By Veda Nadendla:
With just two fingers of my hand, I can eat peanut butter straight from the jar, I can burst a pimple, I can make the peace sign and I can make a gun. But some doctors around the country are using the two fingers of their hand to tell if a woman has been raped or not. They insert two fingers into the rape survivors’ vaginal opening to determine whether her hymen is intact and whether she is habituated to sex. Based on the results of this inhuman and unscientific ‘Two-Finger Test’, a court of law will judge whether the rape was the survivor’s fault or not.
In recent times, this rape test has been banned and deemed insensitive and unscientific by the government, yet is being practised by forensic doctors across 18 states of India. The test is supposed to determine whether a woman has had sex before based on the presence/absence of hymen, laxity of vaginal walls, and habituation to sex, all based on inserting two fingers into a rape survivor’s vagina. The test relies on a fallacy that only sexual intercourse can rupture the hymen and that laxity of the vaginal wall means lots of sex. These misguided notions then give the doctor’s verdict on the victim’s account of rape.
Is it not enough that she has been raped, that we need to question her statement by dissecting her character and sexual history too? Despite past history being disallowed in rape trials since 2003, by means of this test, a rape survivor’s testimony becomes prejudiced, allowing complete character assassination during trial. When primary medical providers themselves fail to understand the trauma and pain experienced by a rape survivor, how can we expect our judicial system to? The two finger test can logically be termed ‘medical rape’ leading to character assault and victim-shaming, encouraging the court of law to adjudge unfair notions of the victim which are unrelated to her rape.
In interviews with medical students across India, The Ladies Finger discovered that there is shamefully little knowledge about examining a rape survivor and about the legitimacy of the two finger test. There seems to be a belief that the test is as scientific as the existence of matter. They realized it was time for change; time to educate people about the real uses of two fingers, The Ladies Finger presents The Two- Finger Campaign.
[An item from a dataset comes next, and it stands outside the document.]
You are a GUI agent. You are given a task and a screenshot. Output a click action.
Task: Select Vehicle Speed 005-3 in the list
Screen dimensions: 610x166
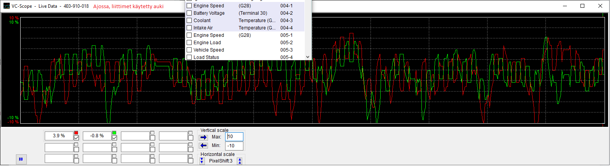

The Editor of The Ladies Finger, Poorva Rajaram, says, “Post December 16, there has been a change in rape laws and in the way rape is judged by the court, but sadly there is no change in the beliefs surrounding rape. Even today, the court digs into the past history of the survivor signifying that it has something to do with her rape. Such a notion being exemplified by the judicial system has trickled down to our societies and general mindsets of people. This is where victim-shaming comes from. A woman’s sexual history is nobody’s business, if she has been raped, her past history has no role to play in the verdict against her culprits.” In reference to the interviews with medical students, conducted by The Ladies Finger team, Poorva says that their education is letting them down miserably and it is time someone changed that.
Through The Two Finger Campaign, The Ladies Finger wants you to tell them how you will use two fingers through videos like the ones above. You can do your bit to spread awareness about the insensitivity of the two finger test by uploading your video on any social networking site with #2fingerfraud. To see your video on The Ladies Finger, email it to fingerzine@gmail.com.
The campaign does not only seek an effective ban on The Two Finger Test, but wants to see a society where doctors and medical students understand how ludicrous the practice is, and that it leads to an unfair judgement of the survivor. We cannot call ourselves a developed nation until we rid our forensic spaces of this heinous and inaccurate practice. We dare not call ourselves modern when we cannot be humane. The two-finger test causes a butterfly effect, wherein, the history of the rape victim and her life becomes a spectacle for the law and the public to pass judgement on her. At a time when she needs solidarity and encouragement, we slander about her character and humiliate her. I say this not just to doctors and medical students, but to each and every person out there, rape is not the victim’s fault, she did not ask for it. If you cannot understand that, how can you be human?